FAIR WARNING – I am a total video dope. So there’s one spot in here where I accidentally overlapped the end of a segment (ha ha) and while I was trying to add the brown sugar to the pan my other hand with the video camera ended up showing you the mixing bowl. Haha!
So feel free to make fun of my ridiculous video abilities:
This pineapple upside down cake is the perfect Easter or Thanksgiving dessert- a classic I should say!
Want more Easter dessert ideas? We’ve got you covered! Check out the recipes below.
Ingredients
Cake batter:
- 2 1/4 cups cake flour
- 1 1/2 cups sugar
- 1/4 cup shortening
- 1/2 cup unsalted butter cold, cut into thin slices
- 3/4 cup milk
- 3 large eggs
- 2 1/2 teaspoons baking powder
- 1 teaspoon salt
- 1 1/2 teaspoons vanilla extract
Topping:
- 1/2 cup unsalted butter
- 2 cups brown sugar packed
- 15 oz pineapple chunks canned
- 6 oz maraschino cherries jarred
Instructions
- Preheat the oven to 375 degrees and center rack in the oven. Spray 13x9 baking pan with Pam Cooking Spray.
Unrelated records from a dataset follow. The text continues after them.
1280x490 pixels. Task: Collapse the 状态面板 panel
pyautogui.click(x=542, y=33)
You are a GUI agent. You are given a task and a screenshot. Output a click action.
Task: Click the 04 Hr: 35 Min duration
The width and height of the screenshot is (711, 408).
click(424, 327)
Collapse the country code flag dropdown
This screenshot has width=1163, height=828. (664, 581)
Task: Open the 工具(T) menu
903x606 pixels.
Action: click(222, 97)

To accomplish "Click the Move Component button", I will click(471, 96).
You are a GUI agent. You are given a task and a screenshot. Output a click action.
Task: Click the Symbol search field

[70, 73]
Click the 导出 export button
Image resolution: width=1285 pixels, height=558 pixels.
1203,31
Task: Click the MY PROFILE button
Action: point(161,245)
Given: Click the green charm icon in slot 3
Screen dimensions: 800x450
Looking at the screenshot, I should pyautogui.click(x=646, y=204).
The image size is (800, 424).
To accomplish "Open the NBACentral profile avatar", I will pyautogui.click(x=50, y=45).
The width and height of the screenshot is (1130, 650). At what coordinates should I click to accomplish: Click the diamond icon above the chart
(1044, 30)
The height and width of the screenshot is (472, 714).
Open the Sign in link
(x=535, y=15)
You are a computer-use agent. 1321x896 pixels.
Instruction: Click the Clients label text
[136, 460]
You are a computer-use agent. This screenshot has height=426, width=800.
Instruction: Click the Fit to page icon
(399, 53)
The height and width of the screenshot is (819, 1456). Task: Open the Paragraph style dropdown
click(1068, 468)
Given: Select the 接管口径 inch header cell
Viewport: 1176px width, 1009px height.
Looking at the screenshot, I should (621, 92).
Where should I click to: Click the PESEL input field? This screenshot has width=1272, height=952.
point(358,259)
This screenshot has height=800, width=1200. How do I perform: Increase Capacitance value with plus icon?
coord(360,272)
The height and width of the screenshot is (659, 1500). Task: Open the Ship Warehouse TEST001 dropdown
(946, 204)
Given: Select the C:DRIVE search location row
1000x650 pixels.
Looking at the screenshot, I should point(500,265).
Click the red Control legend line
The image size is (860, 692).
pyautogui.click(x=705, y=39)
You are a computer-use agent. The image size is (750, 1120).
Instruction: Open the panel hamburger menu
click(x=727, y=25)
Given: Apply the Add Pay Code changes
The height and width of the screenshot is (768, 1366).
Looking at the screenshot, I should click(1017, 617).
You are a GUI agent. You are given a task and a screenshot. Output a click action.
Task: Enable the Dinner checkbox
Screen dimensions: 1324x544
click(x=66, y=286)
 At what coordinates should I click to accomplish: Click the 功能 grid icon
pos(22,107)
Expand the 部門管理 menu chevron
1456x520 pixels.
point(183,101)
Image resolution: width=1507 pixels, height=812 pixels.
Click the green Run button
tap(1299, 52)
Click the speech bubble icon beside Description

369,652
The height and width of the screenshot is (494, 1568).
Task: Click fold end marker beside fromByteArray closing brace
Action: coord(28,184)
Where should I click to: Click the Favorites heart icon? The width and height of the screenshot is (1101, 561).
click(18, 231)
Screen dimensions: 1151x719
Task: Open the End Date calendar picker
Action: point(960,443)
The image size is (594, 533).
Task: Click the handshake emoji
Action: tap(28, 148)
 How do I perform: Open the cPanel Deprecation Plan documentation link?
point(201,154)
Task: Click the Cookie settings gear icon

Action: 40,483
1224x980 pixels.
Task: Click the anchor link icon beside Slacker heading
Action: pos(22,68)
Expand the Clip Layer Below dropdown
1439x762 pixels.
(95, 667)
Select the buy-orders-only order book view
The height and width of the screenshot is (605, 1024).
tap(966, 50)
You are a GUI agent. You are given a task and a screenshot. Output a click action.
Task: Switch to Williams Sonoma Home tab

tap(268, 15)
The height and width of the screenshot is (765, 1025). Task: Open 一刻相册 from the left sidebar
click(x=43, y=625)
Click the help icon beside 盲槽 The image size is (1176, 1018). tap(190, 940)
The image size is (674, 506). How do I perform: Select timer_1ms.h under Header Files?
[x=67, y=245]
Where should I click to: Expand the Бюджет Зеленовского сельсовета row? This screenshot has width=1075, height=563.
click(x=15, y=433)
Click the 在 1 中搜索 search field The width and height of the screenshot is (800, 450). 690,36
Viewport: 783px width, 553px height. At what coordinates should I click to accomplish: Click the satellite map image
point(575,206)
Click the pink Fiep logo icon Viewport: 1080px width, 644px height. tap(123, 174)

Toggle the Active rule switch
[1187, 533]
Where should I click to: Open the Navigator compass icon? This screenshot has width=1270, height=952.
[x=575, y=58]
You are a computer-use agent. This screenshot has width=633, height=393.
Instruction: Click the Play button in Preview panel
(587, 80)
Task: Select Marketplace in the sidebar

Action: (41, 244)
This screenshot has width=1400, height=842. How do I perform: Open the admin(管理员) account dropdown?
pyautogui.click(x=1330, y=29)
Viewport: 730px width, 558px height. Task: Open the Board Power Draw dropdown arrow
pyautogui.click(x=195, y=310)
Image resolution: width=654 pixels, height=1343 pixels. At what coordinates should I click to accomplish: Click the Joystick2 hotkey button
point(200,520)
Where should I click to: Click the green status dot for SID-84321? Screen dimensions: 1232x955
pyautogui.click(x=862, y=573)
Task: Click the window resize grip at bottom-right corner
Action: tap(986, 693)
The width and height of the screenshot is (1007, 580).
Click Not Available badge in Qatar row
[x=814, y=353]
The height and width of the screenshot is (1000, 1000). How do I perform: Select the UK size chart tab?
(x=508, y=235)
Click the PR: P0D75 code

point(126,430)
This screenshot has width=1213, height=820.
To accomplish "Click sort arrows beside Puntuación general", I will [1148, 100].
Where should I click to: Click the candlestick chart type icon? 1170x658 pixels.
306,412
- Prepare the topping first by placing 1/2 cup butter in prepared pan. Place in the oven until the butter has melted, this only takes a few minutes.
- Remove pan from the oven and sprinkle 2 cup of brown sugar over the melted butter. Drain pineapple chunks, reserving the juice to store any leftovers.
- Gently place pineapple chunks onto the brown sugar, creating flowers with 5-6 pieces. Place a cherry in the middle of each pineapple flower. A pan this size will accommodate 6 flowers.
- Prepare the cake batter by combining all batter ingredients in a mixer bowl. Mix at low speed for 30 seconds or so to incorporate, then increase speed to medium and mix for 5 minutes, occasionally scraping bowl if needed.
- Do not be concerned if there are some small butter bits still in the batter, it will still bake up beautifully!
- Carefully, but fairly quickly, pour the batter over the pineapples. You want to pour the batter on top, moving around as you go, so that you don’t move any of the pieces of fruit around.
- Bake 35-40 minutes. The sides should be bubbly and the top will be browned. Cool for 10 minutes on a wire rack.
- Place a flat cutting board over the pan, then using oven mitts, invert the pan onto the cutting board. If necessary, use an icing spatula to scoop up any topping left in the pan to patch any bare spots on top of the cake.